== Extrait du document ==
↓↓↓
(1978) La Vie protestante, articles (1938–1978) « Les tours du diable XI : Le diable dans nos dieux (24 décembre 1943) » p. 2

Les tours du diable XI : Le diable dans nos dieux (24 décembre 1943)q

Nous avons parlé de l’incognito du diable. Mais il existe aussi un incognito divin, et c’est l’Incarnation, c’est-à-dire Dieu caché autant que révélé dans l’homme Jésus. Quelques-uns seulement surent reconnaître le Christ dans le fils de Joseph, charpentier de village. Mais l’incognito et l’alibi du diable sont exactement inverses : c’est dans l’image de nos dieux qu’il va se dissimuler, au cœur même de nos idéaux et de nos vérités trop humaines, dans les religions que nous confabulons en dehors de la foi révélée. Le diable nous empêche de reconnaître Dieu dans Jésus-Christ, mais à l’inverse, il nous empêche aussi de nous reconnaître dans nos idoles.
↑↑↑
== Données du corpus ==
↓↓↓
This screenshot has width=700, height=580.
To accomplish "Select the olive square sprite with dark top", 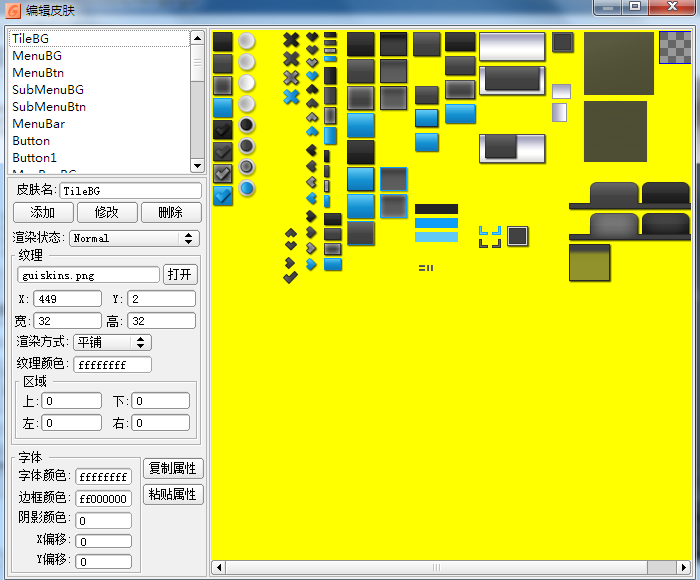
↑↑↑
== Vos tâches ==
(1) Relevez tous les endroits où, d'après l'extrait sur le diable dans nos dieux, le diable va se dissimuler.
(2) Poursuivez l'extrait sur le diable dans nos dieux à partir de sa dernière phrase.
Vous n'aurez pas besoin du matériel fourni.

== Ensemble des réponses ==
(1)
- Dans l'image de nos dieux
- Au cœur même de nos idéaux
- Au cœur même de nos vérités trop humaines
- Dans les religions que nous confabulons en dehors de la foi révélée

(2)
Voici comment les hommes s’enchaînent aux dieux qu’ils créent. Ceux qui ne l’ignoraient pas ont renié la Révélation. Dès lors ils en étaient réduits à inventer Dieu. Mais on n’invente que ce que l’on est sans le savoir. Ils ont donc inventé un « Dieu » qui était le moi conscient ou inconscient de ses croyants. Une image de leur impérialisme, ou une compensation rêvée de leurs défauts. Et ce fut le Dieu de la raison pour les tempéraments rationalistes, le Dieu de l’instinct et de la passion pour les hypercivilisés, le Dieu du succès pour les robustes puritains, le Dieu philanthrope pour les avares et les timides, etc. Tout ceci pour la bourgeoisie et le siècle individualiste.

Les suivants, nos contemporains, moins hypocrites que leurs prédécesseurs, n’ont pas parlé de « Dieu ». Mais ils ont dit Nation, ou Race, ou Classe. Dans ces trois entités divinisées, le moi n’est plus déguisé qu’en un nous.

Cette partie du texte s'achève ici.